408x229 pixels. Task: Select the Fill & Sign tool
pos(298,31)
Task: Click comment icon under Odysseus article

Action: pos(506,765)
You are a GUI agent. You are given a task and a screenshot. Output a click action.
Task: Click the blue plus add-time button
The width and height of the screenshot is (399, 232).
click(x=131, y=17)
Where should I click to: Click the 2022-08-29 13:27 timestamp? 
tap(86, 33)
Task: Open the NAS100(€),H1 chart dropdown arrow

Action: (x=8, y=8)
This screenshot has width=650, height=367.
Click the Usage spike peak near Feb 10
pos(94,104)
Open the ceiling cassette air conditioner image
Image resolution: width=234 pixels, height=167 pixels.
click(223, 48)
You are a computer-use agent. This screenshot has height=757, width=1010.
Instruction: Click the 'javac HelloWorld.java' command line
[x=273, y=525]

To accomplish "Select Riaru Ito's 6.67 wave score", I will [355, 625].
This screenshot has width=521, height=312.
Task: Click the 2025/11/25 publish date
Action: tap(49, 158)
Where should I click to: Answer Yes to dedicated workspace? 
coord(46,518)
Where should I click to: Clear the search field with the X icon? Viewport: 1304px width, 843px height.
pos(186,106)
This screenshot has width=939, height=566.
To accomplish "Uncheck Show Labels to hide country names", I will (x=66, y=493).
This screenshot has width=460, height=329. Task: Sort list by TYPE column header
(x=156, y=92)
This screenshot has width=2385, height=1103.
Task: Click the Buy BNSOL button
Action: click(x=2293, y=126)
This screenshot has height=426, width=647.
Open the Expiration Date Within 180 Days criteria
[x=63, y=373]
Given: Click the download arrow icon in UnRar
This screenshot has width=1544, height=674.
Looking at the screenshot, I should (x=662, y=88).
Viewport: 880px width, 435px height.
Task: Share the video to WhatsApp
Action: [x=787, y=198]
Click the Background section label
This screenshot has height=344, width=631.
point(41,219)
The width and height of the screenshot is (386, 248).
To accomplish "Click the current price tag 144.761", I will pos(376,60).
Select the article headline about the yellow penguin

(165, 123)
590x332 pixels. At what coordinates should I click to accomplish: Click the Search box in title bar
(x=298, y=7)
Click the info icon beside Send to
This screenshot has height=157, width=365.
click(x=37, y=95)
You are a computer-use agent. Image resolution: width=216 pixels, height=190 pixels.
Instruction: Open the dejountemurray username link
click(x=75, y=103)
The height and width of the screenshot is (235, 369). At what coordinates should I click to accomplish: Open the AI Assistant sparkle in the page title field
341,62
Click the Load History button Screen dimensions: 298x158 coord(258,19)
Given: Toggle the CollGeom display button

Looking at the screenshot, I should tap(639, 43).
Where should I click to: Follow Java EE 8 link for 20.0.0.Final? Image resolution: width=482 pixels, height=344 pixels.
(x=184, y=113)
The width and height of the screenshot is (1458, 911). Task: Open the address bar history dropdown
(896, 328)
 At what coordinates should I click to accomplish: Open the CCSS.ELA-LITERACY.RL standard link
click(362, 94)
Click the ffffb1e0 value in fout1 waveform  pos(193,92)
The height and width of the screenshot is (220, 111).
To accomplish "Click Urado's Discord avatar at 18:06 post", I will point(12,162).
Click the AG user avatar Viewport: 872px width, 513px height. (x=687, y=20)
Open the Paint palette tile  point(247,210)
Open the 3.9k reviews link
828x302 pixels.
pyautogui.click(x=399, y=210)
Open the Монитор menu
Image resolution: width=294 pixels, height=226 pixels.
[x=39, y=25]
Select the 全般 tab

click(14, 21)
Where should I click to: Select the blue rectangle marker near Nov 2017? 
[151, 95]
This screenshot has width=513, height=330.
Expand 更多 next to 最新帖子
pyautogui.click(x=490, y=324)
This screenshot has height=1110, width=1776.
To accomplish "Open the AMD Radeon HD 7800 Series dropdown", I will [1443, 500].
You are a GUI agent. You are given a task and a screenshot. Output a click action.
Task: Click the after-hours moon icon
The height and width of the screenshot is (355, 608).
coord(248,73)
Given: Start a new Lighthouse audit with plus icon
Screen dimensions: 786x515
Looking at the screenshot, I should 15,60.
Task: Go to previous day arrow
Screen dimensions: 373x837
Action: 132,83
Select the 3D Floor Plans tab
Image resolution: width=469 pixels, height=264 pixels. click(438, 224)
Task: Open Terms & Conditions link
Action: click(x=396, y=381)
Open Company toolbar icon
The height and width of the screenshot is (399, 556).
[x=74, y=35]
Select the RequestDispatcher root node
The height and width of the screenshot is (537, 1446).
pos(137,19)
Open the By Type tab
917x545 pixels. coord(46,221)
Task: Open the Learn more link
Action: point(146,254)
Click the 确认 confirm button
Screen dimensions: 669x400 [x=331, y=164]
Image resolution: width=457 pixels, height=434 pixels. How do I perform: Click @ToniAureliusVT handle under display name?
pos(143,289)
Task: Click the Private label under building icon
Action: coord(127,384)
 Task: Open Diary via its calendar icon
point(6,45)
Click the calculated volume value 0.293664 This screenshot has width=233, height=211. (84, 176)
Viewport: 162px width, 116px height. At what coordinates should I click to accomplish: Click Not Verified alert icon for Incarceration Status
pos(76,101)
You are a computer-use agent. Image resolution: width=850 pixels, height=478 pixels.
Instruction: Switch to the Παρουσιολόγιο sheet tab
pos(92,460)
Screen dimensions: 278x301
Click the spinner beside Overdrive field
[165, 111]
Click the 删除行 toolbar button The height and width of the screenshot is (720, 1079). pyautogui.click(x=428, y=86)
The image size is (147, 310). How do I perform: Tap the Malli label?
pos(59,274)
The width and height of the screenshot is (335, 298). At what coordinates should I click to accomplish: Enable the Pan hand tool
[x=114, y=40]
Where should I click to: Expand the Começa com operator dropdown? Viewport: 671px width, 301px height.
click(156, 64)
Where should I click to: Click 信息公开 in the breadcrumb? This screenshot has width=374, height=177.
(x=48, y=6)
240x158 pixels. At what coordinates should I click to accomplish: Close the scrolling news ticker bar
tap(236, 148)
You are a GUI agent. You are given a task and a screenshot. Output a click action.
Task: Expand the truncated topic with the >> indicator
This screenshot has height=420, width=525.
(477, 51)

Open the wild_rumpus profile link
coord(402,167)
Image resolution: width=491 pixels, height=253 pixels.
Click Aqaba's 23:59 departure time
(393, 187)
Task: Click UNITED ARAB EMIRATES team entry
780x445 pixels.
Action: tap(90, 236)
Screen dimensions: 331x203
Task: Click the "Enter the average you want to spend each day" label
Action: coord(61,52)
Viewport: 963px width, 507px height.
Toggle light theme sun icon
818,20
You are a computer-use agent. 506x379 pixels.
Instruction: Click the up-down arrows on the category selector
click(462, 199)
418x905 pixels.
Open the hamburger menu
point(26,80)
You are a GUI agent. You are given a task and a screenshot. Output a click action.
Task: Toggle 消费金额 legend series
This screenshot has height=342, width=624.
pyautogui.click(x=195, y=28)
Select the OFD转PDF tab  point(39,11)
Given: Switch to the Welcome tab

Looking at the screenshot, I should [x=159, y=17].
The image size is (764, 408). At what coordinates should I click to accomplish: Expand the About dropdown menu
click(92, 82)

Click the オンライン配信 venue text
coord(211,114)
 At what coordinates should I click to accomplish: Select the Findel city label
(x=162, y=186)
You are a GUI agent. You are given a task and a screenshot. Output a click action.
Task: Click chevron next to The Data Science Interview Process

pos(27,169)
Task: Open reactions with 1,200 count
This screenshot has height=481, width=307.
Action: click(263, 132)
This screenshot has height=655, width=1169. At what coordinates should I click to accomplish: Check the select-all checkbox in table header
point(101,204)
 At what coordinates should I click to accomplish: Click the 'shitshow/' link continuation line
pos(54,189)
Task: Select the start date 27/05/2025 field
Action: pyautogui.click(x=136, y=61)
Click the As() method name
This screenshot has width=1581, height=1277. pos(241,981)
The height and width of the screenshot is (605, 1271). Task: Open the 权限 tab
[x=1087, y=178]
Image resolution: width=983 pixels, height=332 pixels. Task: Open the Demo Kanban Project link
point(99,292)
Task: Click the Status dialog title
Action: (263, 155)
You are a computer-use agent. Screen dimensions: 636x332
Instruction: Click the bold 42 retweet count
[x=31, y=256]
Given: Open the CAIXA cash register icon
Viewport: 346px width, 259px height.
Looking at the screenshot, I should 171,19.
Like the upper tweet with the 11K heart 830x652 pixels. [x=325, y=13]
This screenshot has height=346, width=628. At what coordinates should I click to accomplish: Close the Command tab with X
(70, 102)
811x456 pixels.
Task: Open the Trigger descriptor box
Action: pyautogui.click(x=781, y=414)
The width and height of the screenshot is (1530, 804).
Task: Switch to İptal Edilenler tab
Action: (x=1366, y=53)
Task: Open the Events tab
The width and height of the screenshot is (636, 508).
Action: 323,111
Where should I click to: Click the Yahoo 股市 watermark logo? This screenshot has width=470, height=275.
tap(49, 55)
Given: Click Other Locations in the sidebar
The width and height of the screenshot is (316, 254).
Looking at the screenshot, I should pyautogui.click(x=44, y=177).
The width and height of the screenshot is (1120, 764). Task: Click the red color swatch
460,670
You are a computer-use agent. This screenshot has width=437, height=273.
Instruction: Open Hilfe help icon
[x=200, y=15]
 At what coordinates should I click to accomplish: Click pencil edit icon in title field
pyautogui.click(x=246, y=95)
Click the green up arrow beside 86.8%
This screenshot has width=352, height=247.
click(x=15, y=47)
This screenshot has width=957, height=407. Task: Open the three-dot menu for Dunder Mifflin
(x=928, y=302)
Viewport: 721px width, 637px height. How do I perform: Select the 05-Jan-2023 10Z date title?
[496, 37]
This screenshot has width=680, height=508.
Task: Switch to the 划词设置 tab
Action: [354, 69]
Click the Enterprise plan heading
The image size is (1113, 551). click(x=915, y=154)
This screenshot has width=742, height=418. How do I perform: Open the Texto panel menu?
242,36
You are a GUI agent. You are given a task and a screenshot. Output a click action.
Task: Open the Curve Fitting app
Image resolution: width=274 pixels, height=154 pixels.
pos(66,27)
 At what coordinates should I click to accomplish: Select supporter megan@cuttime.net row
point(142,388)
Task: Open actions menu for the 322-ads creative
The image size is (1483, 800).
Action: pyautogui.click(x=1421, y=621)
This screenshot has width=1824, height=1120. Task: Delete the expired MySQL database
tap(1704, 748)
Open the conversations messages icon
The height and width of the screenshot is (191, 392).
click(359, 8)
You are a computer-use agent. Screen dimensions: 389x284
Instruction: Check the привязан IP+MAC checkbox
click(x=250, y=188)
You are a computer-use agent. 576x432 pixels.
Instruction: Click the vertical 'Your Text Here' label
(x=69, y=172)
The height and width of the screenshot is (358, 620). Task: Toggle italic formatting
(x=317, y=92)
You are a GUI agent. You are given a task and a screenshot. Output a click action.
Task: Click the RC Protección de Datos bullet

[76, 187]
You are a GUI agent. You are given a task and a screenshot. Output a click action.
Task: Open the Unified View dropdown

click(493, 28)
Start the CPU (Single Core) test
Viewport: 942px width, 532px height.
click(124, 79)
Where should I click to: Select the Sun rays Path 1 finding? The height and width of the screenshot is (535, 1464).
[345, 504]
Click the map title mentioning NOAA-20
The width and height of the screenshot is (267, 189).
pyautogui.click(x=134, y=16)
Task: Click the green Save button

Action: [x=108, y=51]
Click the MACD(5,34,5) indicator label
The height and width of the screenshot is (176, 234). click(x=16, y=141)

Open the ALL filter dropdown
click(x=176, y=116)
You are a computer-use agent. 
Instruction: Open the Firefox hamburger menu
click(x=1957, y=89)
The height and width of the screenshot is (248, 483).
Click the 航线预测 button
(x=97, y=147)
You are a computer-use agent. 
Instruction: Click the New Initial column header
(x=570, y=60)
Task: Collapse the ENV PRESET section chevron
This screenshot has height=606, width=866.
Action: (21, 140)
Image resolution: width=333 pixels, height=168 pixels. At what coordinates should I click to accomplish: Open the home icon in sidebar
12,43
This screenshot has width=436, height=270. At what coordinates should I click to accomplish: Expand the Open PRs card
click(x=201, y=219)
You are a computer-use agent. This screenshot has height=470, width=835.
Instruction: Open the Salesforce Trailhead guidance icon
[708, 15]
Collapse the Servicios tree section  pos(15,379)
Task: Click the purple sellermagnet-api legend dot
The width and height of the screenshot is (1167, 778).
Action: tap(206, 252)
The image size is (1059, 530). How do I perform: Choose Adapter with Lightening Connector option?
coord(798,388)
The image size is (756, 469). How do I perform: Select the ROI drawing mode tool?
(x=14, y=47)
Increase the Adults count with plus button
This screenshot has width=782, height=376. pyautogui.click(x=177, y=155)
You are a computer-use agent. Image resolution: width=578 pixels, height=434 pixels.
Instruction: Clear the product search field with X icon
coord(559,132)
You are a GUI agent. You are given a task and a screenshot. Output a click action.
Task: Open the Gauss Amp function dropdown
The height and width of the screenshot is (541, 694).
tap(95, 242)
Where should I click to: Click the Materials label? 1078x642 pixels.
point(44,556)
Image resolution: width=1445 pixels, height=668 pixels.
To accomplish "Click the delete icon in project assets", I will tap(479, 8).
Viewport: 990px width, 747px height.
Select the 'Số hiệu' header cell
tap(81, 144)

EXERCISE GOAL:
Reproduce the lines between the one holding "This screenshot has width=513, height=330." and the one holding "coord(248,73)", inclusive, with "screenshot" swapped for "screen capture" and nothing else changed.

RIGHT ANSWER:
This screen capture has width=513, height=330.
Expand 更多 next to 最新帖子
pyautogui.click(x=490, y=324)
This screen capture has height=1110, width=1776.
To accomplish "Open the AMD Radeon HD 7800 Series dropdown", I will [1443, 500].
You are a GUI agent. You are given a task and a screen capture. Output a click action.
Task: Click the after-hours moon icon
The height and width of the screen capture is (355, 608).
coord(248,73)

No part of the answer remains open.